● The tasks:
a - Using the article on winter ice storms below, decide whether each statement agrees with it: (i) An approaching warm front can bring widespread ice storms. (ii) The National Weather Service definition describes ice that accumulates from sleet. (iii) The major ice storm described struck the Northeast. For each, answer yes or no and quote the deciding words of the article.
b - According to the article on winter ice storms below, when did the major ice storm it describes hit the region?
c - Write the next part of the article on winter ice storms below, picking up after its final sentence.

● Extract to read:
***

As winter takes hold across the colder parts of the country, pilots begin wishing for relief from frigid preflight inspections and continuing concerns about ice forming on their airplanes.
When a meteorologist says that a warm front is headed for your part of the country, your first reaction might be to celebrate the expected relief from continuing chill. More often than not, however, an approaching warm front can bring some of winter’s worst flying weather in the form of widespread ice storms.
The National Weather Service defines an ice storm as “damaging accumulations of ice from freezing rain that can pull down trees and utility lines, resulting in loss of power and communication. These accumulations of ice make walking and driving extremely dangerous.”
You don’t need much imagination to envision what an ice storm’s freezing rain can do to airplanes—in the air or on the ground.
What’s happening aloft. The illustration (right) provides a simplified look at what was happening at the surface and aloft over the Southeast the morning of December 15, 2005, when a major ice storm hit the region.

***

● Given information:
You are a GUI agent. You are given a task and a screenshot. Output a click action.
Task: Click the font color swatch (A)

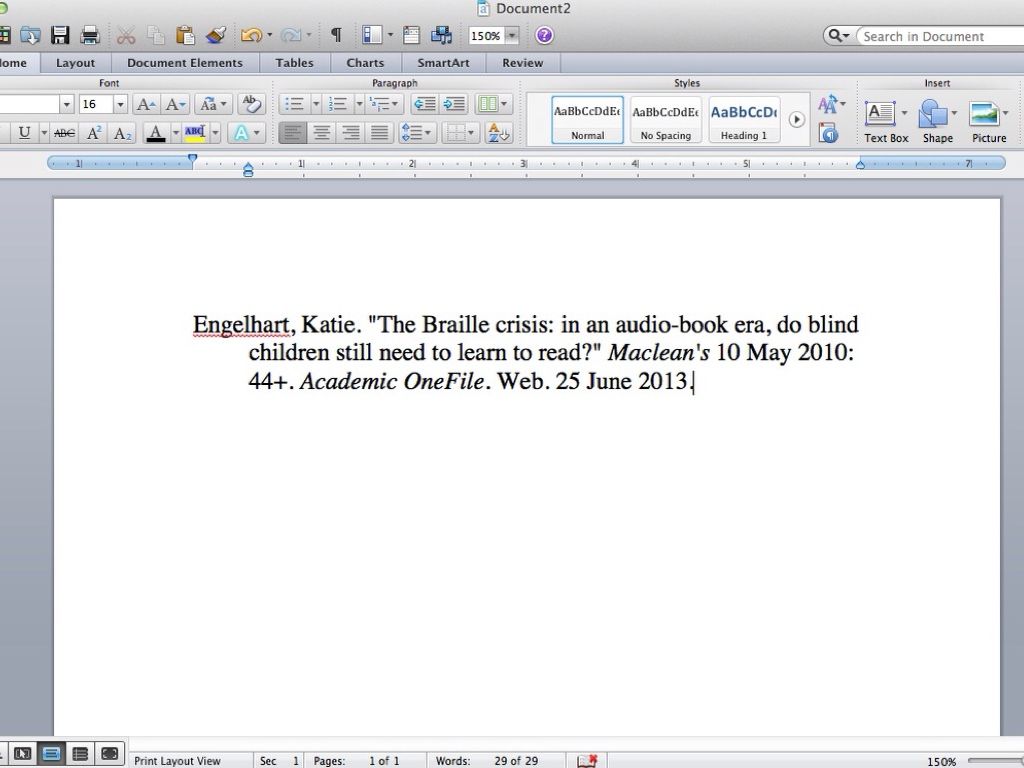[x=155, y=132]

***

● Answers to the exercise:
a -
(i) Yes: "an approaching warm front can bring some of winter’s worst flying weather in the form of widespread ice storms."
(ii) No: "damaging accumulations of ice from freezing rain"
(iii) No: "over the Southeast the morning of December 15, 2005, when a major ice storm hit the region."

b - The morning of December 15, 2005.

c -
The map at the upper left of the illustration shows what you would see on an ordinary surface map for the morning: a warm front across the Gulf of Mexico, crossing Florida, and running northeast along the East Coast.
The rest of the illustration is a three-dimensional view of warm air sliding over the denser cold air at the surface, creating a cold/warm/cold air sandwich over the region. It shows what was happening aloft and at the surface along a line from Panama City, Florida, to Athens, Georgia, to Hickory, North Carolina, and on to Roanoke, Virginia. The front’s surface location is seen on the left, where the wedge of warm air is on the ground north of Panama City.
In this type of scenario, snow forms in the top layer of freezing air and falls into the warm middle-level air, where it begins melting. If the layer of warm air is deep enough, the snow melts into rain. If the warm layer isn’t deep enough, the raindrops cool below 32 degrees Fahrenheit, but they don’t turn into ice right away; we say the water is supercooled.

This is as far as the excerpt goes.